======== TRECHO DA PÁGINA
Eckhart não se atarda aqui sobre esta existência eterna do homem antes de sua vinda ao mundo; traça ao invés o caminho que convida ao engajamento: uma via de liberação e de recuperação da liberdade originária, eis o que importa; toda a continuação do sermão é uma retomada incansável desta solicitação ao caminho aberto para a existência.
O parágrafo inicial é também uma alusão à Virgem Maria (Theotokos): o termo empregado por Eckhart, enpfangen significa “receber” e “conceber”, mas sendo este último sentido secundário. O tema central desta concepção, de influência augustiniana, é que as criaturas preexistem por todo eternidade em Deus, em seu ser ideal. Concepção cara a Platão (vide o diálogo “Menon”), passada pelos primeiros padres cristãos , em particular Orígenes enquanto doutrina da “preexistência da alma” (psyche).
A teoria das imagens no intelecto, em Eckhart, é devida à Aristóteles em seu tratado da alma, tendo sido desenvolvida por Tomás de Aquino. Assim a conexão necessária, segundo Eckhart, entre a virgindade e a recepção de Jesus no homem é fundada na filosofia aristotélica do “intelecto receptivo”.
Um novo comércio com as coisas (§§2-3)
O desapego ou a “não identificação” (segundo) e (terceiro) parágrafos do SERMÃO II de Eckhart (43).
================
======== MATERIAL FORNECIDO
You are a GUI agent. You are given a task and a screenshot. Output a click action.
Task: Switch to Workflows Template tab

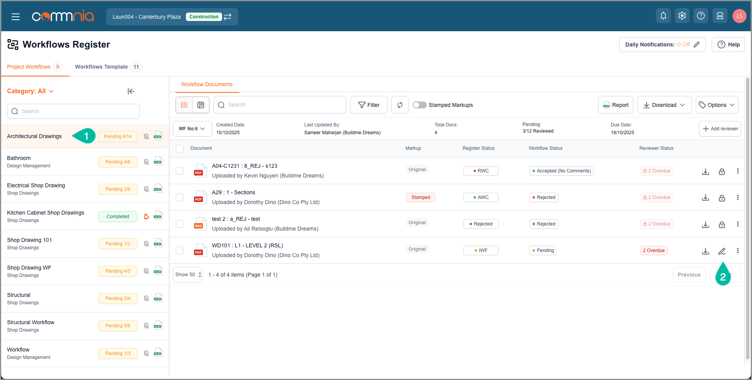click(102, 67)
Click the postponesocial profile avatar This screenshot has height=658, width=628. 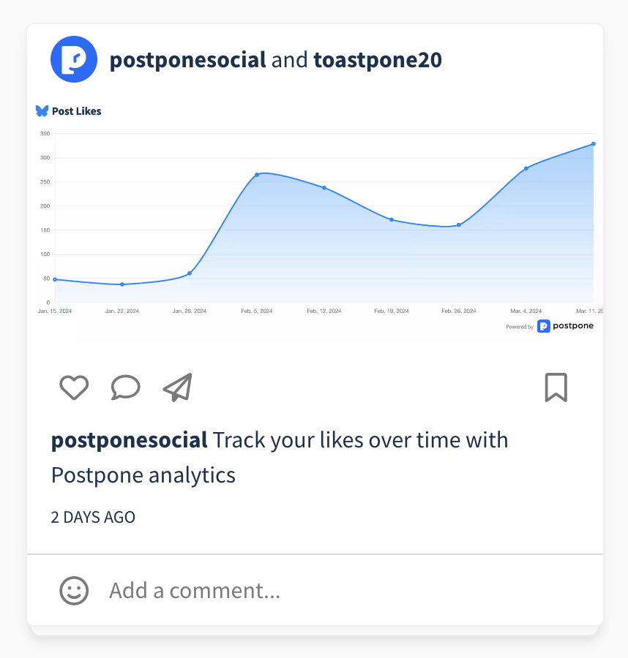click(x=74, y=59)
================
● **EXERCÍCIOS PROPOSTOS**:
- a) Com base no trecho sobre o sermão de Eckhart, explique em que se funda, segundo Eckhart, a conexão necessária entre a virgindade e a recepção de Jesus no homem. Responda em uma a três frases.
- b) Escreva a continuação do trecho sobre o sermão de Eckhart, a partir da última frase apresentada.
O material acima é independente do trecho da página.

● **RESPOSTAS DOS EXERCÍCIOS**:
- a) Essa conexão é fundada na filosofia aristotélica do "intelecto receptivo". A teoria das imagens no intelecto, em Eckhart, vem de Aristóteles, em seu tratado da alma, e foi desenvolvida por Tomás de Aquino.

- b)
O termo-chave do (segundo parágrafo) é eigenschaft, apego, podendo significar também propriedade. Se apegar às imagens, como a uma propriedade, deixa o espírito estupefato e cria obstáculo à recepção.
Logo a oratória de Eckhart faz lembrar o “Hino à caridade” (agape; 1Co 13:1-13) em São Paulo, levando de imediato a seu ponto principal: eis quão grande deve ser o Desapego daquele que quer ser livre e liberado como era em sua preexistência e como é em seu intelecto (nous). Qualquer que seja minha ciência, posso me tornar “virgem”, pois todo meu saber não impediria a acolhida de Jesus em mim senão na medida que possua esta ciência com avidez. O apego fere a liberdade. Vê-se: o que cria obstáculo ao espírito e se opõe à virgindade espiritual, não são as representações como tais, mas o apego às representações.
Uma única coisa importa: relaxar a empresa exercida sobre as coisas, e se despossuir. Deixar aí todo apego e receber em troca a Serenidade — atingida isto serei livre como era quando não era. A via de Mestre Eckhart é a via do Desapego.
Esse mesmo parágrafo estabeleceu um elo entre o que Eckhart chama o apego, e a temporalidade. O homem apegado às coisas está disposto entre um antes e um depois, habita a duração, enquanto que o desapego é uma questão de «este atual agora» (que dizem “gegenwertigen nû”). O homem desapegado habita o instante. Depois é uma questão de «o que faço ou não faço», isto é das obras. As obras são colocadas em paralelo com as representações intelectuais: para umas e para outras pode-se considerar como a uma propriedade. Ter uma cultura, empreender obras: uma e outra fazem obstáculo tanto quanto esta cultura e essas obras são adquiridas ou executadas na duração, isto é projetadas, realizadas, possuídas. O «antes» de uma obra é seu projeto (mais adiante se encontrará a expressão «obras premeditadas»), o «depois», sua recompensa. Projeto e recompensa são marcas de propriedade e não podem ser conformes à «vontade muito amada de Deus». A duração é o modo de temporalidade correspondente ao apego.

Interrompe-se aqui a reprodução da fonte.